The IAPPANZ (International Association of Privacy Professionals, Australia New Zealand Chapter) held its annual summit in November, titled ‘Trust in Privacy’. I really like this conference which gets the top privacy brains talking to the community. Amongst other things there were updates from Privacy Commissioners on their jurisdiction which inter alia (have I been at a legal focussed conference?) allowed me to glean the following interesting issues:
- 83% of FOI requests at Commonwealth level are for personal information
- The Privacy Amendment (Re-identification Offence) Bill 2016 has been referred to committee which is anticipated to report in February 2017.

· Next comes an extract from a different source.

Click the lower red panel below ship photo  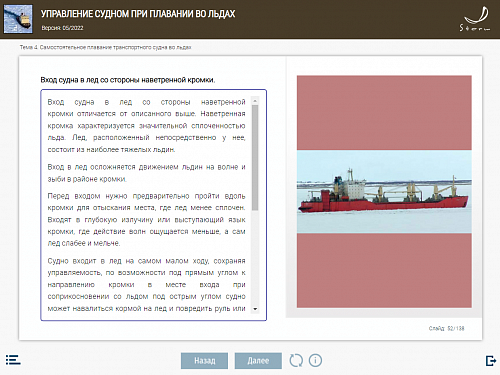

From NZ, some of the top issues reported by John Edwards Privacy Commissioner were:
- Discussion of mandatory data breach reporting, which surely is coming to Australia in one form or another pretty soon
- The introduction in Latin America of the concept of ‘Habeas data’ – a right to seek to know what information is held about a person in a data source (manual or automated), with remedies which vary between jurisdiction.

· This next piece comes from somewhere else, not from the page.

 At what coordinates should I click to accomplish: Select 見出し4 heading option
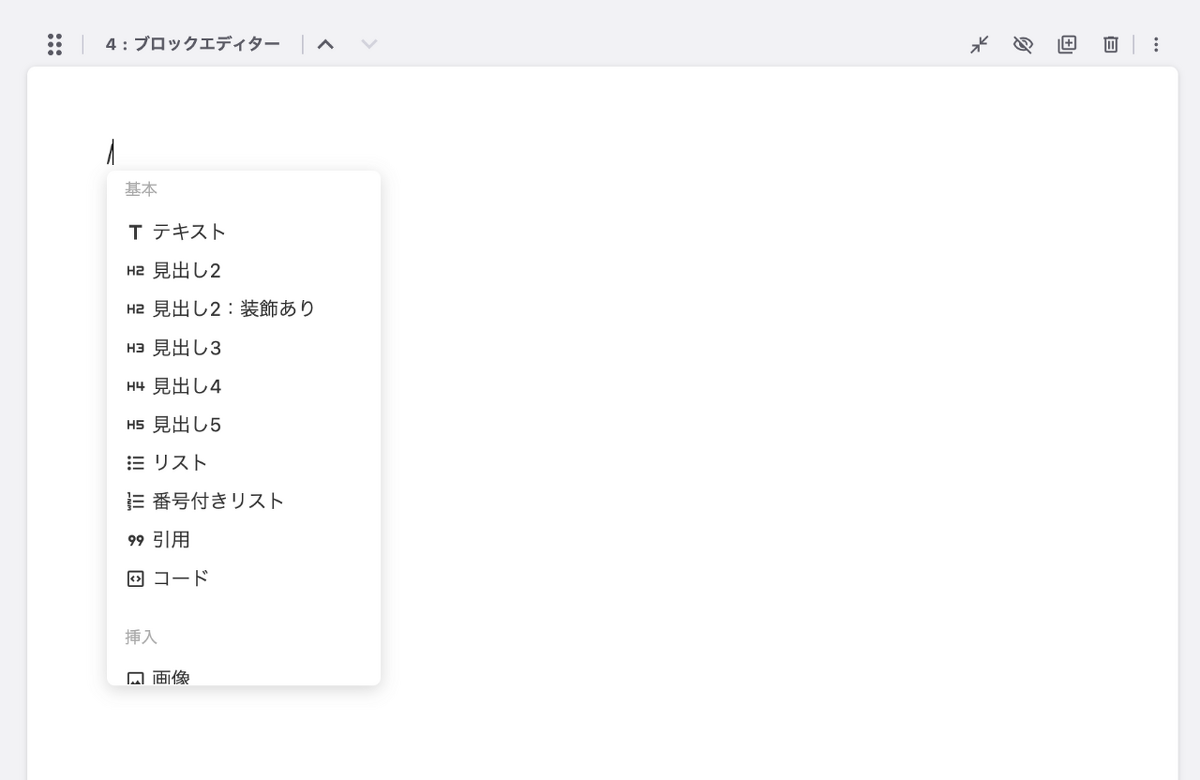click(x=186, y=386)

Beyond these very useful and interesting updates on specific jurisdictional issues I was really engaged by the presentation by Malcolm Crompton, himself a previous Privacy Commissioner. My musings are only part of his presentation, available here: http://iispartners.com/Publications/index.html (under Privacy regulation and reform). In particular I was struck by:
- A very interesting diagram of data types and individual awareness, categorising data as provided, observed, derived and inferred from Abrams ‘The Origins of Personal Data and its Implications for Governance’ (2014) http://informationaccountability.org/wp-content/uploads/Data-Origins-Abrams.pdf
- The observation that privacy (particularly managing personal information) is really a question of implementing an implicit social licence. If that social licence is not observed or deliberately broken, then there will be backlash. Observing a social licence isn’t the same as compliance with the law.
- A questioning of whether the privacy framework as currently conceived is really working all that well. It is operating at an incredibly granular level – individual consent to specific information; so much information; managing inferred data rather than data supplied directly by an individual. Is the current framework really feasible as a way forward, and if not, what alternatives might exist.
The discussion during the day reinforced the absolute synergy with recordkeeping issues, as you would expect. But interestingly there was NOT ONE reference to recordkeeping made!!! None the less, information governance is certainly on privacy professionals’ agendas. And so, too, were the problems of getting appropriate attention from senior decision making levels of organisations. Much synergy but not much appreciation of the need to think outside disciplinary silos – always work in progress.